---- Text extract
European and External Relations Committee

Meeting date: Tuesday, March 23, 2010


Contents


Treaty of Lisbon Inquiry

Chris Bryant

We try to ensure in European negotiations that we are all—England, Wales, Scotland and Northern Ireland; all of the United Kingdom—singing as one from the same hymn sheet. Obviously, that is not always possible; there can be a conflict between the Welsh version and the Scottish version, or between the Scottish version and the Northern Irish version, or between Westminster and elsewhere. That is why I think that it is good that we have a memorandum of understanding that delineates how we will deal with problems.

I also think that it is good that it is very clear that foreign affairs is not a devolved responsibility. In the end, it is for the UK Government to take the seat and to advance the cause. However, although there may often be differences between views, that does not necessarily mean that any of the partners is undermining the interests of Scotland.

The Convener

Do further provisions need to be put in place to accommodate the Lisbon treaty’s provisions on involving devolved Administrations and Parliaments? Certainly, some of the evidence that the committee has taken suggests that some sort of procedural mechanism would be helpful.

The Convener

I understand what you are saying about the conflict resolution process in relation to political differences or perceived interests, but what if there was a legal problem? How would a difference in law be resolved?

Ted Brocklebank

I am trying to get an outline of the steps that have been taken to alert Government departments of the extent to which the formal legal competence of the EU was extended in the Lisbon treaty.

Chris Bryant

There is a very clear process in Government for how we arrive at a Government policy on a given issue. Let us take the external action service that is being proposed. The formal process is for all the different ministers who might have a responsibility in the area, or who might take an interest in it as a Cabinet sub-committee, to write around. If a common view is arrived at as a result, that becomes Government policy. If there is substantial disagreement, a physical meeting of the committee might be needed to establish the policy. If there is no agreement at the meeting, the Prime Minister has to broker a deal. That is the standard Government process for all policy in relation to the European Union or any other matter.

Chris Bryant

Thanks very much.

10:18 Meeting suspended.

10:20 On resuming—

The Convener

Thank you very much for joining us today. In this session, we would like to focus on some of the practical implications of the treaty, and explore various ways in which the Scottish perspective is incorporated into the United Kingdom position on EU issues. Normally, we invite witnesses to make an opening statement, but we are fairly tight for time and you are happy to go straight to questions.

I will start with a general question. The Lisbon treaty has extended significantly the range of EU competences and areas of devolved interest. Do you think that current mechanisms are adequate to ensure that there is a Scottish dimension to UK policy making?

Chris Bryant

In essence, the Scottishness of the British position is guaranteed on several different levels. The first is by the fact that there are Scottish members of Parliament sitting in Westminster, many of whom are in significant posts in Government and who play a key role in determining the UK’s position. In particular, the Secretary of State for Scotland has a role in ensuring that other ministers are fully aware of Scottish interests.
--------
Short exercise 1
Answer these questions about the committee transcript:
(a) On what date was the meeting held?
(b) At what time was the meeting suspended?
(c) According to Chris Bryant, who has to broker a deal if there is no agreement at a physical meeting of the committee?
---- Given entries
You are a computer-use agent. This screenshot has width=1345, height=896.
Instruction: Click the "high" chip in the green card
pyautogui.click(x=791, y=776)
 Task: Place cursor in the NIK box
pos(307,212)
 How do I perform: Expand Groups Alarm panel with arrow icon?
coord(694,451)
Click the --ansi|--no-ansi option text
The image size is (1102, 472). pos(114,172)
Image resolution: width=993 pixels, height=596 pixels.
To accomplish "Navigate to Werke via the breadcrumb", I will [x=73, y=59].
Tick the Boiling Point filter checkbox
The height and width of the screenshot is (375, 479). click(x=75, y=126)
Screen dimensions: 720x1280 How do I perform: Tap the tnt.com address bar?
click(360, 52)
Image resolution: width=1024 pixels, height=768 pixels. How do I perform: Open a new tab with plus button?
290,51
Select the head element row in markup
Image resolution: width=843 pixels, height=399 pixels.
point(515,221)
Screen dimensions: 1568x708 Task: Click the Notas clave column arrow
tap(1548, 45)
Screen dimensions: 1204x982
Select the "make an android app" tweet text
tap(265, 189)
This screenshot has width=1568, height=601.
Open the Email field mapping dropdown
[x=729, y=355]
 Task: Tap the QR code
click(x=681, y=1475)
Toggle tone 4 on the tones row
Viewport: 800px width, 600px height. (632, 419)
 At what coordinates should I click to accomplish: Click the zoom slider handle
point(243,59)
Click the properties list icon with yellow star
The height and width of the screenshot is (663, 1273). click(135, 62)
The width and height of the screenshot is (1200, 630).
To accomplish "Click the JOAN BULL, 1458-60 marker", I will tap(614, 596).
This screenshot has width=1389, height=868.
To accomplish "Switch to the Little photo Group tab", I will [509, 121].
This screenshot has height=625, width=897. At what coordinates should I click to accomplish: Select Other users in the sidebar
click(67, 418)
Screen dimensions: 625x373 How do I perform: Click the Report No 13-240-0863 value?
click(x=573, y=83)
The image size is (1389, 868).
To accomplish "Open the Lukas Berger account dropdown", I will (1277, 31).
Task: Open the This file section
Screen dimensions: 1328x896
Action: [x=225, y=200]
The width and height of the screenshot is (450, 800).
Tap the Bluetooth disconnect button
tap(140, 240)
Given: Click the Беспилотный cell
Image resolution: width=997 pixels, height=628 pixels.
--------
Short exercise 2
Copy out again, unchanged, the lines of the listing from the one holding "Given: Click the Беспилотный cell" through the end of the listing, inclusive.

Task solution 1
(a) Tuesday, March 23, 2010
(b) 10:18
(c) The Prime Minister

Task solution 2
Given: Click the Беспилотный cell
Image resolution: width=997 pixels, height=628 pixels.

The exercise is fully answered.